Written tasks =>
- a) Answer these three questions using the VM optimization notes, one line per answer:
(i) What was iseq_analyze_i renamed from?
(ii) Which structure in vm_core.h gets a new field to hold per-iseq temperature?
(iii) What sequence does iseq_move_nop swap?
- b) Reproduce a passage from the VM optimization notes word for word, starting at the words "There are cases" and ending after "nop if possible.".
- c) List every instruction that the VM optimization notes name in parentheses after insns.def.

Excerpt =>
########
There are cases where push push push ... pop pop pop -sort of sequence appear. And if the middle of such sequence was optimized, nop and adjuststack can be adjacent. On such situations, moving adjuststack forward to leave nop behind can trigger further optimization. * optimize.c (iseq_move_nop): swap "nop adjuststack" sequence to make room for optimization. * vm_insnhelper.c (vm_move_nop): ditto. * insns.def (adjuststack): swap nop if possible.

This is a very limited version of variable liveness analysis. Only local variables which are never referenced (assigned then made garbage immediately) are detected, and eliminated. One _could_ do more if analysis happen much earlier than what we do so now. Current approach happens after considerable amount of exectuion was already made using the compiled sequence. But analyzing earlier should impact execution of evil activities like eval. That is not acceptable as of today, so what is possible is very limited. * insns.def (setlocal): introduces new concept of per-iseq temperature. If an ISeq seems to be executed many times (or for a long time), trigger iseq analysis. * insns.def (getlocal): now subject to elimination. * insns.def (duparray): ditto. * insns.def (leave): analyze the leaving iseq. * optimize.c (iseq_eager_optimize): optimize an ISeq as a whole. Some optimizations can be possible right after it was analyzed and this function is here to do that. * optimize.c (iseq_analyze): now checks for local variable's (very restricted) liveness. Can be used for optimizations. * optimize.c (iseq_analyze_i): rename from iseq_purity, and recursively checks for child ISeq. * optimize.h (iseq_local_variable_is_writeonly): utility function to check if a local variable at given index is write only. * vm_core.h (rb_iseq_constant_body): new field to hold per-iseq temperature. * iseq.h (ISEQ_EAGER_OPTIMIZED): new ISeq flag, denoting if the ISeq have experienced eager optimization. * deoptimize.c (iseq_deoptimize): reset new fields and flags on deoptimize.
########
Material =>
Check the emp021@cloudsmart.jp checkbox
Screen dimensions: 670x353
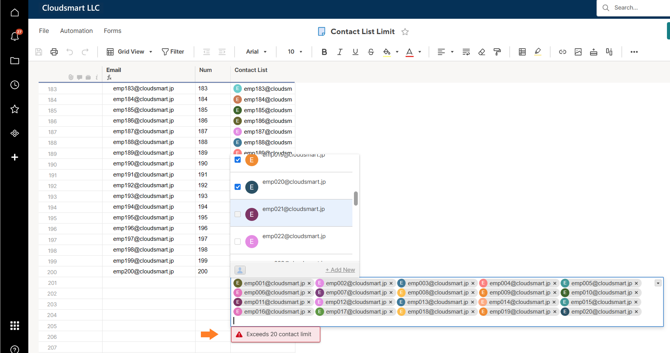tap(238, 214)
########
Solved tasks =>
- a)
(i) iseq_purity
(ii) rb_iseq_constant_body
(iii) The "nop adjuststack" sequence

- b)
There are cases where push push push ... pop pop pop -sort of sequence appear. And if the middle of such sequence was optimized, nop and adjuststack can be adjacent. On such situations, moving adjuststack forward to leave nop behind can trigger further optimization. * optimize.c (iseq_move_nop): swap "nop adjuststack" sequence to make room for optimization. * vm_insnhelper.c (vm_move_nop): ditto. * insns.def (adjuststack): swap nop if possible.

- c) adjuststack, setlocal, getlocal, duparray, leave